Secondly, regardless of whether the model has been implemented locally or obtained from a resource like stdpopsim, basic statistical validation should always be performed on the results. Errors are all too easy to make, and an analysis of the basic statistical properties of the simulations is essential due diligence. For example, a brief analysis of FST values would likely would have prevented the error in Martin et al. (2017). It is understandable that such analyses were not undertaken in this case, as processing such a huge dataset (600,000 samples) was highly challenging. Recent progress has made statistical analysis this scale much easier (Ralph et al., 2020), but the problems would have been apparent if smaller pilot simulations were undertaken and analysed. Graphical inspection of demographic models can also help identify issues, especially if visualization can be automated. The demography debugging tool in msprime summarizes demographic events occurring over time, and various efforts are underway to facilitate the specification and visualization of population genetics models, such as Zhou et al. (2018) and the demography package used in this paper.

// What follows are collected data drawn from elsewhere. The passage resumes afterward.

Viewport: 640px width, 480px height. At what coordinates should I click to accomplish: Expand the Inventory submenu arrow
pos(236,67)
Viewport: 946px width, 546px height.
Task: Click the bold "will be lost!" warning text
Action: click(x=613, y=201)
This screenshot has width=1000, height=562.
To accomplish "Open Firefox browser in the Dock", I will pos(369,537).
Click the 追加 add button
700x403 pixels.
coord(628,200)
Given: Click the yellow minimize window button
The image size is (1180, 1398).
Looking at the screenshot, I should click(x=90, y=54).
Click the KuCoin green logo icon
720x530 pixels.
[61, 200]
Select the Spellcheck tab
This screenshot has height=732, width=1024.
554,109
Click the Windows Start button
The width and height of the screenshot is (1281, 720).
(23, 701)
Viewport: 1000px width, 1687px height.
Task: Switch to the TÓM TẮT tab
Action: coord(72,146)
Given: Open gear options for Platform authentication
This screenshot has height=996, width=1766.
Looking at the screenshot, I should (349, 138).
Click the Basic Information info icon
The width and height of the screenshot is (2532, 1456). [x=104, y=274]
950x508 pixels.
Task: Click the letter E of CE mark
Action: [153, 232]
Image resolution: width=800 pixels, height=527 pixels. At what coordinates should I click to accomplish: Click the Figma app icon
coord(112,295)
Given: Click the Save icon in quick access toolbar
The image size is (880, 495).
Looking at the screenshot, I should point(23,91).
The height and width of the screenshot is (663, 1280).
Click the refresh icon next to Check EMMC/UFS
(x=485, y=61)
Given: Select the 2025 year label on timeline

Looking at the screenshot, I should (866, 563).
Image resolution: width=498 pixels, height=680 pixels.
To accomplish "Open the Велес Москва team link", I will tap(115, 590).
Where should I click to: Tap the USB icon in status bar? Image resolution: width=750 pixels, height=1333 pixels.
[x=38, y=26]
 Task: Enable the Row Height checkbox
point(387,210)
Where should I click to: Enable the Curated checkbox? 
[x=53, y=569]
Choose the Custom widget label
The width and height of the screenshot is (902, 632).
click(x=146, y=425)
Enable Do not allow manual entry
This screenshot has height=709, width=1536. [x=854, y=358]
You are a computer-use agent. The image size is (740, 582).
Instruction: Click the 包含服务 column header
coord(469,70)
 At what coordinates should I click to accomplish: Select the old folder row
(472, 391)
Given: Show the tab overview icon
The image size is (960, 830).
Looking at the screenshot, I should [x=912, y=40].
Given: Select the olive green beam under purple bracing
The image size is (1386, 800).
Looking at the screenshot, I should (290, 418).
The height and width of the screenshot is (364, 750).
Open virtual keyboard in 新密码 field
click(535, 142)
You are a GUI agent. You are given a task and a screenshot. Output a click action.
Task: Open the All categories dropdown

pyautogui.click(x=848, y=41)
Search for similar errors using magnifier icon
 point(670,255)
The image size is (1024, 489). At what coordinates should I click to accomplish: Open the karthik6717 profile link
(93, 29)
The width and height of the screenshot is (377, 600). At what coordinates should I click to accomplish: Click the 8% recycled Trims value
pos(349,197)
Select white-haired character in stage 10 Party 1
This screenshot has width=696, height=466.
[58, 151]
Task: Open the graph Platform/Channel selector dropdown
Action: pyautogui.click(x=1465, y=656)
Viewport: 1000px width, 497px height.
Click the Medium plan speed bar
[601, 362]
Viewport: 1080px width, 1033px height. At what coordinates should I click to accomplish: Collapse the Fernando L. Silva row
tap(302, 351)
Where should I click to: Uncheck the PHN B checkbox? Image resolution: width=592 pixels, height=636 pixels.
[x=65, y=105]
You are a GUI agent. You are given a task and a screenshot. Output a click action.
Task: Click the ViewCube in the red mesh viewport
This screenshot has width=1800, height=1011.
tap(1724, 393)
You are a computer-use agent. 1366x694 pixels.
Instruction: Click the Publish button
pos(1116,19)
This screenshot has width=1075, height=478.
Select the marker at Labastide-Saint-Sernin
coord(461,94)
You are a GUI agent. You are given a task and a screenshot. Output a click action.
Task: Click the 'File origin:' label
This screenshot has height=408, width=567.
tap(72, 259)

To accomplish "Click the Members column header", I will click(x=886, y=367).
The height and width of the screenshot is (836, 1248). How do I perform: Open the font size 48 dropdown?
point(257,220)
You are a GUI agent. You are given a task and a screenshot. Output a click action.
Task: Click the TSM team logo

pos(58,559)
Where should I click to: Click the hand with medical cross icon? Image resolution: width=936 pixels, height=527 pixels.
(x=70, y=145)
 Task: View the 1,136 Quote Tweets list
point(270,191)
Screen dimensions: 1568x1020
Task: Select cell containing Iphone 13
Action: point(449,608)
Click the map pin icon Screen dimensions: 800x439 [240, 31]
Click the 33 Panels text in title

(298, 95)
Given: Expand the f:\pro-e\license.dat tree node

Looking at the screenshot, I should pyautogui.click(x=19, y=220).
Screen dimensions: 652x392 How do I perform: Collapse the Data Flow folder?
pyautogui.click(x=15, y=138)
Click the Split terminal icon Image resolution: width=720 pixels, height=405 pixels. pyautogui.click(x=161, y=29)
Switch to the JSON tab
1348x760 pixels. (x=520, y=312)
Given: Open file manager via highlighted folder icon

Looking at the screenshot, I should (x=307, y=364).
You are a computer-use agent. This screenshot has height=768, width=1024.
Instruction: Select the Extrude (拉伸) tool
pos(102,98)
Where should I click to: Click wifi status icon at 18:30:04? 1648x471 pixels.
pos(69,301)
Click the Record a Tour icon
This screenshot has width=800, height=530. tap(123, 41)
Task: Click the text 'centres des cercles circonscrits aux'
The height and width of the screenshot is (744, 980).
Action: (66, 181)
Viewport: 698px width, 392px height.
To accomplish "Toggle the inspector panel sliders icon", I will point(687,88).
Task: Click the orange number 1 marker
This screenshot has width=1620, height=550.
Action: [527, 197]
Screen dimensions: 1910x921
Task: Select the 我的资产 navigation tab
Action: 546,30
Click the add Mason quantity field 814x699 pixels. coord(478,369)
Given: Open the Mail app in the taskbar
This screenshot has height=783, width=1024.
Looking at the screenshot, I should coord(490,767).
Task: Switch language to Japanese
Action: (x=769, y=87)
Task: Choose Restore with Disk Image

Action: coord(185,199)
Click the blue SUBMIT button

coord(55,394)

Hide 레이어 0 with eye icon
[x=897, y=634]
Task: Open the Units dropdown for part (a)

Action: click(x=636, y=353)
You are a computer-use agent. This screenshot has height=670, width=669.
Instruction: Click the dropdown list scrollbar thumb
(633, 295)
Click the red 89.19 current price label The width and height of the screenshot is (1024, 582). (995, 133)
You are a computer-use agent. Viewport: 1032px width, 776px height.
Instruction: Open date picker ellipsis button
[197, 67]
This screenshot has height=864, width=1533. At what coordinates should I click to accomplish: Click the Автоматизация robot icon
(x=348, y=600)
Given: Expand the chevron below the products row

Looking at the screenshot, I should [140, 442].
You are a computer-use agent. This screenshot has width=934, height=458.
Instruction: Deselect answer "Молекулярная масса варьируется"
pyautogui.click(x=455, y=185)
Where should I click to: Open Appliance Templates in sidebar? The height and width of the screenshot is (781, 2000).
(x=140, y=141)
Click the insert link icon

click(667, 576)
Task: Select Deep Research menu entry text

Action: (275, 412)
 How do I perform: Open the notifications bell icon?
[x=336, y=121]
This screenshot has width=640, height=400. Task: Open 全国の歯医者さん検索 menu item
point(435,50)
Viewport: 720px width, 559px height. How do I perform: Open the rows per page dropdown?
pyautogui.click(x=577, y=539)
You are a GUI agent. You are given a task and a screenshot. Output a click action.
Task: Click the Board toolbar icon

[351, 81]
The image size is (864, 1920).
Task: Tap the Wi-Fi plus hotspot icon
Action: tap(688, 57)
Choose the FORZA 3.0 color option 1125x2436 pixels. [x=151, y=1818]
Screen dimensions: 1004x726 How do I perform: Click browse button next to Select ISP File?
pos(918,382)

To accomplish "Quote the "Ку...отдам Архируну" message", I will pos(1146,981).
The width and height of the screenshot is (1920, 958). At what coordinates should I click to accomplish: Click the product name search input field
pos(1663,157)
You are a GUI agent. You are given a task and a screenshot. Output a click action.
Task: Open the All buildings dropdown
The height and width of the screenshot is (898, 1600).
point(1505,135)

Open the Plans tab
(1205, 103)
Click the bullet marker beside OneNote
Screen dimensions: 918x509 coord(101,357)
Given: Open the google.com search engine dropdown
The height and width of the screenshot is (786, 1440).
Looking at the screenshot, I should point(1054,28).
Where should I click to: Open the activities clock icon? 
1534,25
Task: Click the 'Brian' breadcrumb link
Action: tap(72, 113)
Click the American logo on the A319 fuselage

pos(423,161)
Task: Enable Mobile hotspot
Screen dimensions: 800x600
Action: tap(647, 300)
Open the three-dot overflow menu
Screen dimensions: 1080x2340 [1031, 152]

Finally, openness is essential to the self-correcting nature of science. We only know about these errors because of open code and open-source development processes. By making their entire pipeline available, Martin et al. (2017) not only enabled other research teams to build upon their findings, but they made it possible for errors to be found and corrected. There must be many, many more mistakes out there, and we need both pre- and post-publication vigilance from users and developers to ensure the soundness of the large body of simulation-based analyses.
Methods
We computed the expected allele frequency spectrum using moments ver. 1.0.3 (Jouganous et al., 2017), and LD-decay curves using moments.LD (Ragsdale and Gravel, 2019). FST and other diversity statistics were computed from the expected AFS and verified using branch statistics from the output of msprime simulations using tskit ver. 0.2.3 (Ralph et al., 2020). Demographic models were plotted using the demography package (https://github.com/apragsdale/demography, ver.0.0.3). We used the original pipeline from Martin et al. (2017) available from https://github.com/armartin/ancestry_pipeline/blob/master/simulate_prs.py. We updated the pipeline to run with the correct demographic parameters and more recent versions of msprime and tskit, and the updated pipeline is available at https://github.com/apragsdale/PRS. Data and Python scripts to recreate Figures 1 and 2 can be found at https://github.com/jeromekelleher/msprime-model-errors. A full list of the GitHub repositories containing copies of the erroneous model are also given here.
Acknowledgements
We would like to thank Alicia Martin for comments on the manuscript and for providing the simulation data from Martin et al. (2017) used in Fig. 2. We also like to thank Chris Gignoux and Ilan Gronau for helpful comments on the manuscript. JK would like to apologise to those affected by the error in the example Out-of-Africa model and by the poor design decisions in msprime’s demography API.